Performance optimization
A key challenge in building with AI tools is performance. If you’re expecting a model inference call to be as fast as a traditional database read, you’ll have a harsh awakening. Over time, we expect that inference providers are going to get faster but until then here are some opportunities to consider when creating more performant AI experiences.
- Caching results. The de facto initial perf consideration is deciding if a given response from your endpoint can be cached on the CDN or the browser for some period of time. Netlify has industry leading controls for explicit caching/purging rules for the CDN.

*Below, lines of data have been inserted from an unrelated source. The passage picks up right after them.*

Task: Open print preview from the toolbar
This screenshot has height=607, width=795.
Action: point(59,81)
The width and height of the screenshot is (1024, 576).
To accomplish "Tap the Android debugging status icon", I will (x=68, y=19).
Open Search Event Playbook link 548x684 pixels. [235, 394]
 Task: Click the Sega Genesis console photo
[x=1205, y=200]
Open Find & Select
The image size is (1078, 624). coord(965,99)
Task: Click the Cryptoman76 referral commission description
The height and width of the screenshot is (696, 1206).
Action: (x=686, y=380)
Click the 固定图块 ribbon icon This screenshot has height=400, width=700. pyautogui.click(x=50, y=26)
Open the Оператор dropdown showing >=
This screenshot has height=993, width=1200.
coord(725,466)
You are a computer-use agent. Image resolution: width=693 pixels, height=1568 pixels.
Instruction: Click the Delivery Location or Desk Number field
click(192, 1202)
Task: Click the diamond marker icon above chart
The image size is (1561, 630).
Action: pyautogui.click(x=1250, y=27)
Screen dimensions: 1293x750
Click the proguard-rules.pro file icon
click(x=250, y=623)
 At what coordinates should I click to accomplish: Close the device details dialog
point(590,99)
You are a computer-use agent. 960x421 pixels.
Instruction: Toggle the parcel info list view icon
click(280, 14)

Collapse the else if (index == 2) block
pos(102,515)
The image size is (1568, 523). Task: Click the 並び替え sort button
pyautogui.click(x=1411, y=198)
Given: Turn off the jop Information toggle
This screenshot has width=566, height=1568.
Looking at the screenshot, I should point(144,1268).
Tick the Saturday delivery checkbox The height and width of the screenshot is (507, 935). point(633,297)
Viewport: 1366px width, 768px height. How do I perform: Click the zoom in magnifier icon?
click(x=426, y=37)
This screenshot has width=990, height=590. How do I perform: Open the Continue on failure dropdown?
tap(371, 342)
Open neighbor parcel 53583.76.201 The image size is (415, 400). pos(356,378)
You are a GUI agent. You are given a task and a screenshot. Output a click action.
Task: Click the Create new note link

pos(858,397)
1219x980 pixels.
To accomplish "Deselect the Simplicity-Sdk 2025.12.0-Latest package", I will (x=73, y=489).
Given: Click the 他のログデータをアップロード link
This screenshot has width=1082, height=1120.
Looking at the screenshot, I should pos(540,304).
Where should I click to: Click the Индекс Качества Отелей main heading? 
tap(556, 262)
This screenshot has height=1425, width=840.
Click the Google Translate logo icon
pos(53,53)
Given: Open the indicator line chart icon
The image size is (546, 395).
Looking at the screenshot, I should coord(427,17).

- Blob storage of results. This is another form of caching but, unlike browser/CDN cache, this storage would be global. Let’s say you built an AI experience that processes many large documents to compute a summary. If your end users are teams that could ask to process the same large documents, you would want to reuse the results of the initial processing. This is where Netlify Blobs is very powerful. They can be easily used to store/fetch data saving time and money for intensive AI calculations. In addition to performance, this approach is also useful for consistency of results. AI tools tend to generate slightly or significantly different results each time they are called with the same information - that can cause confusion when your users expect the same information.
-
Pick the right model, then pick the right provider. As mentioned, Netlify’s platform allows teams to pick the right tool for the job. As you evaluate models, you might decide on a model that’s well supported across many platforms. If that’s the case, it’s a good opportunity to assess if you’ll have a faster experience with a different provider. For example, if you decide to use the open
Llama 2 7B
model from Meta, then you’d find it’s supported across many providers. Choosing a provider like Groq might provide substantial performance benefits because they are focused on high performance inference that includes that model.
Wrapping up
The key takeaways for building AI on Netlify
- Start with a problem that AI should solve.
- Decide your composable AI stack. With Netlify, you can evolve this stack over time.
- Start building by leveraging Netlify’s infrastructure - you focus on the feature, we will handle the infra.
- As you advance in complexity, Netlify will be there to let you choose the right tools and support the intensive workloads and patterns you’re building.
- Secure your endpoints using protections in your code and granular access controls.
- Improve the performance and consistency of AI experiences leveraging the caching, data stores, and the right providers.